#  > Telecomunicações >  > Ubiquiti >  >  Configurar ubiquiti na mesma rede de um router mikrotik

## wmazoni

Boa tarde, onde eu trabalho tenho um router configurado em load balance, ele distribui a rede para um switch e os computadores ligados esse switch funciona tudo normal. Estou tentando conectar um ubiquiti LR no mesmo switch, eu consigo pingar o ubiquiti na rede, consigo achar o AP na controlado unifi, mas quando conecto na rede wifi do AP o dispositivo que está na rede wifi não consegue pegar ip. Ja trouxe um tecnico que trabalha com mikrotik e ubiquiti na empresa pois ainda não obtive sucesso nesse problema. Alguém poderia me ajudar?

----------


## Nilton Nakao

No bullet configurei assim:
1- Porta RJ como Wan e bridge
2- Wlan com SSID, senha e modo AP
3- Wlan com potência em 17 dBm
4- DHCP na Wlan desativado, dessa forma todos os dispositivos conectados a ele passam direto que é gerenciado pelo switch
5- Criei um IP de acesso, como pode deixar o original de fábrica. Nem lembro mais o original.
6- Toda a minha rede é estática, queria criar em PPPoE, mas alguns celulares não aceita.

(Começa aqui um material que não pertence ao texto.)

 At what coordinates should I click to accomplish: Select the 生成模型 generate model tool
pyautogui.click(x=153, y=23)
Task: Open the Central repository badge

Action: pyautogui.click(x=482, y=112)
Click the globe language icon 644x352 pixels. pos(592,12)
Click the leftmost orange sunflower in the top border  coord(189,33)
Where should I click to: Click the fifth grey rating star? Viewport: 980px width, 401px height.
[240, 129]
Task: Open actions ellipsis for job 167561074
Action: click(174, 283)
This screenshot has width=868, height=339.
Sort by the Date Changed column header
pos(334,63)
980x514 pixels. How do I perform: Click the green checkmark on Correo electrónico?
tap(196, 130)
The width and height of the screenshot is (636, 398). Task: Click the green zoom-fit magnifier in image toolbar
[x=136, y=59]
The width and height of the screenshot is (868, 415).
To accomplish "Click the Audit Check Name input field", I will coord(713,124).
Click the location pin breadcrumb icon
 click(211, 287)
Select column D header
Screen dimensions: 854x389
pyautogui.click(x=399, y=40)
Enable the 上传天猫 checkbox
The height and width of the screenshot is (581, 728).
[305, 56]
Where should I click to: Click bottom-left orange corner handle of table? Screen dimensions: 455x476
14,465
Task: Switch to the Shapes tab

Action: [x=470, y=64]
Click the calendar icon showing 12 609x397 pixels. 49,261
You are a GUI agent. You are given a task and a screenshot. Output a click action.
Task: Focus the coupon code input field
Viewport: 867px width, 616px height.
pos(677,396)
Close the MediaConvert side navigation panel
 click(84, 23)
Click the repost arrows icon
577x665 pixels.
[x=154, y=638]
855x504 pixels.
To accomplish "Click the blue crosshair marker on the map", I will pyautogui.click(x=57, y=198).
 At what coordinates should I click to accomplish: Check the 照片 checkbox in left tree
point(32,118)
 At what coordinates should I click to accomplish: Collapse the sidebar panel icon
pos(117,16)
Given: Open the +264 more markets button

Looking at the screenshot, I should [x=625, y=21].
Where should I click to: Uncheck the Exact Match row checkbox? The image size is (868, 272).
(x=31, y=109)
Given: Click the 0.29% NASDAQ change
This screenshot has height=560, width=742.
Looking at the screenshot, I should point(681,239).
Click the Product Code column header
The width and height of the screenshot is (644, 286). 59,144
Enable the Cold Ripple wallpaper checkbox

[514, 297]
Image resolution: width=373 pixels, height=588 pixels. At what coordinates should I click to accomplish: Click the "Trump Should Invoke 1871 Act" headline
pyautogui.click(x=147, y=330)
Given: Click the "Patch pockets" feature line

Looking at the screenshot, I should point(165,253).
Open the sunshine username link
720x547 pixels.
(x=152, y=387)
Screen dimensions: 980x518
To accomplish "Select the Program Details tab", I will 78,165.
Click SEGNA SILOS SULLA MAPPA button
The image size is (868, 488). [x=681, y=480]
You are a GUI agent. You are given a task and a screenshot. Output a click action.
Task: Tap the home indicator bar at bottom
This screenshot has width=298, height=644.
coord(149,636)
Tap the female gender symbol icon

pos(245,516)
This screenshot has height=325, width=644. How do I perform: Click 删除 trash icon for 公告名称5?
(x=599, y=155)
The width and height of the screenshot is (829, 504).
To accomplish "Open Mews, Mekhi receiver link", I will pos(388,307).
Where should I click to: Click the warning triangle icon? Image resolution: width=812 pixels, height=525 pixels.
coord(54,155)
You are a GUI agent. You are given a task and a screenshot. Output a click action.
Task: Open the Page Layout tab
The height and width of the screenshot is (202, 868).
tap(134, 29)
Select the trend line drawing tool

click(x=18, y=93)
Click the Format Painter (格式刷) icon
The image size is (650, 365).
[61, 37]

Foi dias e dias, não achei tutorial nenhum sobre o assunto. Gostoso foi sentar e respirar, só isso?

----------


## wmazoni

Bom dia, muito obrigado pela sua resposta, eu sou novo nesse mundo ubiquiti e mikrotik e alguns termos que você comentou eu não entendi. Quando você fala bullet, está querendo dizer as configurações do mikrotik ou do ubiquiti?

Eu deixei o DHCP desativado:

----------


## Nilton Nakao

wmazoni, acredito que na configuração REDE, precise estar marcado como wan e esta ligado a um cabo de rede para um switch ou lan de algum roteador. No meu caso marquei como bridge e por isso o MAC não vai para o gerenciador, mas todos os dispositivos conetados na wireless( wlan) irão. 
Cada marca, modelo e série podem mudar; o mesmo com celulares onde já peguei um fabricante, um modelo, uma versão e dois celulares mas são diferentes até no desempenho.

----------


## wmazoni

A opção WAN fica desabilitada, eu não sei o motivo.

----------